SVP-Altbundesrat Christoph Blocher will es mit 81 Jahren nochmals wissen und gleist eine neue Volksinitiative auf: «Unsere Initiative will die Schweizer Neutralität so in der Bundesverfassung festschreiben, wie sie uns seit 200 Jahren beschützt hat.»
Neutrale Vermittlerin
Mit der Übernahme der EU-Sanktionen gegen Russland habe die Schweiz ihren Platz als neutralen Verhandlungsort verloren, so Blocher. Mit einer Initiative soll sie diesen Status wieder zurückerlangen.
Die Schweiz darf keine wirtschaftlichen Sanktionen gegen Staaten verhängen oder diplomatische Beziehungen abbrechen, sonst werden wir zur Kriegspartei und sind als Vermittlerin nicht mehr vertrauenswürdig.
Die Schweizer Neutralität sei einzigartig: Immerwährend, bewaffnet, umfassend. «Die Schweiz darf keine wirtschaftlichen Sanktionen gegen Staaten verhängen oder diplomatische Beziehungen abbrechen, sonst werden wir zur Kriegspartei und sind als Vermittlerin nicht mehr vertrauenswürdig.»
Die «Neutralitätsinitiative» will, dass die Schweiz keinem militärischen Bündnis beitritt, sich nicht an militärischen Auseinandersetzungen beteiligt und keine Sanktionen gegen kriegführende Staaten verhängt.
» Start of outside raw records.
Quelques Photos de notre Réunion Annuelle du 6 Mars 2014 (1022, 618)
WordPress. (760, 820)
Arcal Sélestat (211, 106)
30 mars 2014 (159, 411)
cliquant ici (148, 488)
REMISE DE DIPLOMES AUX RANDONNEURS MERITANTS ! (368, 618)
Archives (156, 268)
Sie soll ihre immerwährende Neutralität als Vermittlerin einsetzen, um Konflikte zu beseitigen.
Im aktuellen Kontext heisst das, die Schweiz stellt sich weder auf die Seite der Ukraine noch der Russen. Sie vermittelt zwischen den Konfliktparteien. Derzeit ist der Text der Initiative in Prüfung bei der Bundeskanzlei. Im Herbst soll es mit der Unterschriftensammlung losgehen.
Schweiz soll auch souveräner werden
Die Organisation Mass-Voll will ebenfalls im Herbst mit dem Sammeln beginnen: Ihre «Souveränitätsinitiative» will, dass die Schweiz keine völkerrechtlichen Verpflichtungen eingeht, die in die Schweizer Grundrechte der Bürger eingreifen.
Mit dem Pandemiepakt, der 2024 kommen soll, könnte die WHO ihren Mitgliedstaaten in Zukunft Pandemie-Massnahmen anordnen. Dann entscheidet nicht mehr der Bundesrat, welche Politik in der Schweiz gilt, sondern die WHO. Das geht nicht.
Ausgangspunkt für die Initianten von Mass-Voll ist die Weltgesundheitsorganisation WHO. «Mit dem Pandemiepakt, der 2024 kommen soll, könnte die WHO ihren Mitgliedstaaten in Zukunft Pandemie-Massnahmen anordnen», sagt Nicolas Rimoldi, Präsident von Mass-Voll. «Dann entscheidet nicht mehr der Bundesrat, welche Politik in der Schweiz gilt, sondern die WHO. Das geht nicht.»
Die Initiative fordert die Behörden auf, ihre Staatsverträge und internationalen Abkommen zu überprüfen, ob sie mit den Grundrechten gemäss Bundesverfassung im Einklang sind.
Neutralität hat ihren Preis
Mit der Annahme der «Souveränitätsinitiative» müsste die Schweizer Regierung bei Verhandlungen zu multilateralen Verträgen jeweils einen Vorbehalt anbringen: Für den Fall, dass ein solcher internationaler Vertrag mit Schweizer Grundrechten kollidiert, nimmt sich die Schweiz das Recht, wieder aus dem Vertrag auszutreten, eine sogenannte Opting-Out-Klausel.
«Internationale Verhandlungen würden bei Annahme einer solchen Initiative erschwert», sagt Staatsrechtsprofessor Andreas Glaser von der Universität Zürich.
Allerdings glaube er nicht, dass die Schweiz bei Annahme dieser Initiative zur abgeschotteten Insel würde – denn die Initiative sieht diverse Ausnahmen vor, etwa für die Europäische Menschenrechtskonvention oder steuerrechtliche Abkommen.
Laut Glaser hätte auch die Neutralitätsinitiative von Christoph Blocher realpolitische Folgen, etwa dass die Schweiz gegen kriegführende Staaten keine Sanktionen mehr ergreifen dürfte. Die Schweiz müsste sich bei Kriegen zwischen Drittstaaten stärker zurückhalten.
Nebst den beiden Initiativen streben auch Bundesrat und Parlament in den nächsten Monaten eine Neudefinition der Schweizer Neutralität an: Eine Weichenstellung in Sachen Neutralität steht der Schweiz also definitiv bevor.